## [ENTRADAS LISTADAS]
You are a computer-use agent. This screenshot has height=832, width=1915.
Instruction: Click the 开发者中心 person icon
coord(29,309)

==

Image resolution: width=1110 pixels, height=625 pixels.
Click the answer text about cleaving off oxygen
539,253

---

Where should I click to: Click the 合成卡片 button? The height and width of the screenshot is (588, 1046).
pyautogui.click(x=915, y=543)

## [TAREFA A REALIZAR]
Reescreva as linhas desde a que contém "You are a computer-use" até a que contém "coord(29,309)", inclusive, substituindo "person icon" por "profile icon" e mantendo todo o restante inalterado.

## [RESPOSTA DA TAREFA]
You are a computer-use agent. This screenshot has height=832, width=1915.
Instruction: Click the 开发者中心 profile icon
coord(29,309)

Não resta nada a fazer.